В 1923 г. Беккет поступил в Тринити-колледж, где специализировался на французском и итальянском языках, изучал Данте. Там же начались и проблемы со здоровьем — бессонница, сердцебиение, ночные страхи, периодические депрессии. Уже на первых курсах Беккет стал употреблять алкоголь. Он был замкнутым и неразговорчивым, не хотел и не любил общаться (и даже когда уже стал известным писателем). Позднее,перед общением с прессой часто пропускал порцию виски, чтобы было легче говорить. В конце жизни старался избегать журналистов, хотя и любил беседовать со своими биографами.
Беккет был красивый мужчина и нравился женщинам. Но и с женщинами было все непросто. Сексуальность, по Беккету, — слишком откровенная «фигура», которая мешает осознать «фон» и пробиться к «ничто». Наше внимание слишком поглощено проблемами пола и продолжения рода, чтобы в фокус попало что-нибудь более глубокое. Беккетовский мужчина в отношениях с женщинами всегда пассивен. Женщина охотится за мужчиной, не наоборот. Мужчина лишь средство, цель, по-прежнему ребенок. Но в первую очередь женщина делает ребенка и из самого мужчины, попавшего в ее сети. Жена Беккета Сюзанна Дешево-Дюмениль была, кстати, старше его на 6 лет. И была ему как мать. Но в отличие от реальной матери, Мэй Беккет, Сюзанна не сомневалась в его гениальности. Брак они, кстати, заключили лишь спустя двадцать лет совместной жизни.

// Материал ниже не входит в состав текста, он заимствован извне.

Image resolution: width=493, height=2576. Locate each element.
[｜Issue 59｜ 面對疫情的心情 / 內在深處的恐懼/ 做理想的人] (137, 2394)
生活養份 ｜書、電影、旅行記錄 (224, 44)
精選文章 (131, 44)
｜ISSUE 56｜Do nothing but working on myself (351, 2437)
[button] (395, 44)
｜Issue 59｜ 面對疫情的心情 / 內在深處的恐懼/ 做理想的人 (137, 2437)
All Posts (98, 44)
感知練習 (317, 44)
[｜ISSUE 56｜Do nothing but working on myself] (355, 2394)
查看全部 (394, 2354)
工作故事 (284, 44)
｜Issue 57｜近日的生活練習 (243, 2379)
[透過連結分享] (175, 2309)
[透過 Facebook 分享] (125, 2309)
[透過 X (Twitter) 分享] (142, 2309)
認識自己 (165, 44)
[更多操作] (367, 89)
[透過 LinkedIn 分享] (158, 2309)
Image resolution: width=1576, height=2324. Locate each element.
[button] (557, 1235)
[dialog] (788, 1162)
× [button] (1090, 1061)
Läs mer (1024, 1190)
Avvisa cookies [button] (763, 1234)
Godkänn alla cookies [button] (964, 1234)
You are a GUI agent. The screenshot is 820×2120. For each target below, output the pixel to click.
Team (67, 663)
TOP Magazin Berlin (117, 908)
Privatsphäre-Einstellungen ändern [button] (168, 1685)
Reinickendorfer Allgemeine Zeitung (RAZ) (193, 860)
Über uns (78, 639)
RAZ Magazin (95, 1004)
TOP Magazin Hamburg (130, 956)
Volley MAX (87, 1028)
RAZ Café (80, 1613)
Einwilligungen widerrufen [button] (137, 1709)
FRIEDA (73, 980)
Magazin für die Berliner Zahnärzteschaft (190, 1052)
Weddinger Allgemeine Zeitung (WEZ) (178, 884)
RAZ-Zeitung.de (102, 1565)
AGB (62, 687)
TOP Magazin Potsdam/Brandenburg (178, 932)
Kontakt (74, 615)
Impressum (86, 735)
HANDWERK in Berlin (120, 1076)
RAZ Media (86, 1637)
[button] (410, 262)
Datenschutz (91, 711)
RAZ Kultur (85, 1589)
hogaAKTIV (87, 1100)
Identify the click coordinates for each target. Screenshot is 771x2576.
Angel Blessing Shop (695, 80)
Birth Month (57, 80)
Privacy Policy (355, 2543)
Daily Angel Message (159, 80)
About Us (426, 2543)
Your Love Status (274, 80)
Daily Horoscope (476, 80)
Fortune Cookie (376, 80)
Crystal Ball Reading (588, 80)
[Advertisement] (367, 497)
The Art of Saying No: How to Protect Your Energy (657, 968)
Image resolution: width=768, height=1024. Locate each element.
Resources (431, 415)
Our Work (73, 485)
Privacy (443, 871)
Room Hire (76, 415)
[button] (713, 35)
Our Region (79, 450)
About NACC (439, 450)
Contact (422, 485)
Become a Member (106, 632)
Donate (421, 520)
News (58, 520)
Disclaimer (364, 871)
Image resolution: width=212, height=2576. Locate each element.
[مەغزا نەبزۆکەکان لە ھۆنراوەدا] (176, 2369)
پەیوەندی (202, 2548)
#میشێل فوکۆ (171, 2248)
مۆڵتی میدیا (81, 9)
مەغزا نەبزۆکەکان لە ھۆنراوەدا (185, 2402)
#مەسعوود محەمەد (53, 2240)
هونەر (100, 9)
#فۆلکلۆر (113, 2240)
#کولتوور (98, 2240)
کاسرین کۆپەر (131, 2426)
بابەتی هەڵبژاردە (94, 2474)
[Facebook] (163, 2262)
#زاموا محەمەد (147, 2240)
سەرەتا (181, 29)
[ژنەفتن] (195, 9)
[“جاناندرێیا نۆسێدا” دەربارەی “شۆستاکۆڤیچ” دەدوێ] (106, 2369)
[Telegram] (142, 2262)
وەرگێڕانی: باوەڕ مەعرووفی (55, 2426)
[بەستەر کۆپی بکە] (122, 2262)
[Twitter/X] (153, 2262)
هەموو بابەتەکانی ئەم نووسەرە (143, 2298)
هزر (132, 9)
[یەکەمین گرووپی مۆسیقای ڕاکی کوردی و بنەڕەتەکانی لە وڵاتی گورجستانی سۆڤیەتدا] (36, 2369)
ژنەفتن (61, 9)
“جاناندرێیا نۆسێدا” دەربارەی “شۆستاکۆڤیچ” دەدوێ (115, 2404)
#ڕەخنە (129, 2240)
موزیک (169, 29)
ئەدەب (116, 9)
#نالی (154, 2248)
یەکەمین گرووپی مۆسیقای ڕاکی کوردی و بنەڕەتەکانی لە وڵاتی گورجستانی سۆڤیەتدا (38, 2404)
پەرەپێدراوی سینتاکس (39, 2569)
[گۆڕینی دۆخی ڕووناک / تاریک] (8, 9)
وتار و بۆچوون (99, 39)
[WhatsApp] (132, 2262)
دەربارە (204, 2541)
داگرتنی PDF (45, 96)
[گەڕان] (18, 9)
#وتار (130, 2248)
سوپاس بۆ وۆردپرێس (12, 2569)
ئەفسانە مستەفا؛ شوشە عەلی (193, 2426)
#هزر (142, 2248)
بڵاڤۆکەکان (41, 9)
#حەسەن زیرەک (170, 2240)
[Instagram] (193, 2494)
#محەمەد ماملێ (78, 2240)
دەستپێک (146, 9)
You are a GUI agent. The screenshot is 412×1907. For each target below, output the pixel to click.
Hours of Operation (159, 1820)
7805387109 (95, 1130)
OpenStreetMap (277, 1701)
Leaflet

Беккет познакомился с Сюзанной в Париже, в 1929-м году, тогда же он попал и в круг Джойса. Тогда же написал и свое первое эссе «Данте… Бруно… Вико… Джойс…», в котором высказался об «Улиссе» так, что это стоит взять на заметку: «Здесь форма есть содержание, содержание — форма. Вы сетуете, что эта штука написана не по-английски. Она вообще не написана. Её не надлежит читать — или, точнее, её надлежит не только читать. Её нужно видеть и слышать. Его сочинение не о чём-то; оно и есть это что-то». Джойс хотел, чтобы Беккет был продолжателем открытого им литературного направления. Беккет часто бывал в его доме. В молодого писателя была влюблена дочь Джойса Лючия.
В 1938-м в Париже на Беккета напал какой-то неизвестный и ударил его ножом. По одним источникам — в спину, по другим — в грудь. Беккет попал в больницу, палату ему оплатил Джойс. Оказалось, что нападавший — какой-то сутенер и напал он на Беккета просто так, без причины. Сутенеру просто захотелось ударить кого-то ножом. Такой вот фирменный беккетовский абсурд. Преступника отдали под суд. Но Беккет, пообщавшись с невменяемым субъектом, неожиданно снял все обвинения. «Почему вы сняли обвинения? — спрашивают дознаватели. — Он ведь вас ударил ножом, вы в больнице лежали?» На что Беккет ответил: «Такой приятный человек…»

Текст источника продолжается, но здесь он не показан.